## WHAT IS EXPECTED:
Every record that follows must be set down word for word.

Stored data entries

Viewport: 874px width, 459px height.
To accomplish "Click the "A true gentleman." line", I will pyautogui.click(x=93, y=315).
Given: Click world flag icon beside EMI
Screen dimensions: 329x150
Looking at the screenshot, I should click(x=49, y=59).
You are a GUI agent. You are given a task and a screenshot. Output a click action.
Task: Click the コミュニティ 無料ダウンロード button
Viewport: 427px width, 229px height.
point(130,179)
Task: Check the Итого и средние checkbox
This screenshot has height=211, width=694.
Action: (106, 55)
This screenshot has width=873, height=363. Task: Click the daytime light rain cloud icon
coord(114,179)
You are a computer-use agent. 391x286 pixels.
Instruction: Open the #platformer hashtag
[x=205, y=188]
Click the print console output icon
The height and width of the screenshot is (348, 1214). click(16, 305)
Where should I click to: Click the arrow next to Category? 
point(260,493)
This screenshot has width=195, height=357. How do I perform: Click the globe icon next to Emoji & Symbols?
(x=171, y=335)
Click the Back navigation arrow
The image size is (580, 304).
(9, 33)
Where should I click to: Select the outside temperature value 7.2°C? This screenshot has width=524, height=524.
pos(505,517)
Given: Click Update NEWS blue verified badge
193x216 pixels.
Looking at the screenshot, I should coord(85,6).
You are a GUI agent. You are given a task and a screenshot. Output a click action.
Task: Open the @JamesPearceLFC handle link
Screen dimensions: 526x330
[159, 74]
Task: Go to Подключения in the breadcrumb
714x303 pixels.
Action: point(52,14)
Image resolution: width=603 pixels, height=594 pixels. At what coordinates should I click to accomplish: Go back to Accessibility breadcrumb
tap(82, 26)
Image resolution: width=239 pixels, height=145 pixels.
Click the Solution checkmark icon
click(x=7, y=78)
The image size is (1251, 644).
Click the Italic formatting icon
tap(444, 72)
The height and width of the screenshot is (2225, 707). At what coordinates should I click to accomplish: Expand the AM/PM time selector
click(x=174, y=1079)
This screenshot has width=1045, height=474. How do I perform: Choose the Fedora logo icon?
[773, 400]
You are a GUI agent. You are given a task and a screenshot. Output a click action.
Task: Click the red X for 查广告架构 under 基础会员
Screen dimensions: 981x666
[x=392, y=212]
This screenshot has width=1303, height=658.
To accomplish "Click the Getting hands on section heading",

## ANSWER SECTION:
Viewport: 874px width, 459px height.
To accomplish "Click the "A true gentleman." line", I will pyautogui.click(x=93, y=315).
Given: Click world flag icon beside EMI
Screen dimensions: 329x150
Looking at the screenshot, I should click(x=49, y=59).
You are a GUI agent. You are given a task and a screenshot. Output a click action.
Task: Click the コミュニティ 無料ダウンロード button
Viewport: 427px width, 229px height.
point(130,179)
Task: Check the Итого и средние checkbox
This screenshot has height=211, width=694.
Action: (106, 55)
This screenshot has width=873, height=363. Task: Click the daytime light rain cloud icon
coord(114,179)
You are a computer-use agent. 391x286 pixels.
Instruction: Open the #platformer hashtag
[x=205, y=188]
Click the print console output icon
The height and width of the screenshot is (348, 1214). click(16, 305)
Where should I click to: Click the arrow next to Category? 
point(260,493)
This screenshot has width=195, height=357. How do I perform: Click the globe icon next to Emoji & Symbols?
(x=171, y=335)
Click the Back navigation arrow
The image size is (580, 304).
(9, 33)
Where should I click to: Select the outside temperature value 7.2°C? This screenshot has width=524, height=524.
pos(505,517)
Given: Click Update NEWS blue verified badge
193x216 pixels.
Looking at the screenshot, I should coord(85,6).
You are a GUI agent. You are given a task and a screenshot. Output a click action.
Task: Open the @JamesPearceLFC handle link
Screen dimensions: 526x330
[159, 74]
Task: Go to Подключения in the breadcrumb
714x303 pixels.
Action: point(52,14)
Image resolution: width=603 pixels, height=594 pixels. At what coordinates should I click to accomplish: Go back to Accessibility breadcrumb
tap(82, 26)
Image resolution: width=239 pixels, height=145 pixels.
Click the Solution checkmark icon
click(x=7, y=78)
The image size is (1251, 644).
Click the Italic formatting icon
tap(444, 72)
The height and width of the screenshot is (2225, 707). At what coordinates should I click to accomplish: Expand the AM/PM time selector
click(x=174, y=1079)
This screenshot has width=1045, height=474. How do I perform: Choose the Fedora logo icon?
[773, 400]
You are a GUI agent. You are given a task and a screenshot. Output a click action.
Task: Click the red X for 查广告架构 under 基础会员
Screen dimensions: 981x666
[x=392, y=212]
This screenshot has width=1303, height=658.
To accomplish "Click the Getting hands on section heading",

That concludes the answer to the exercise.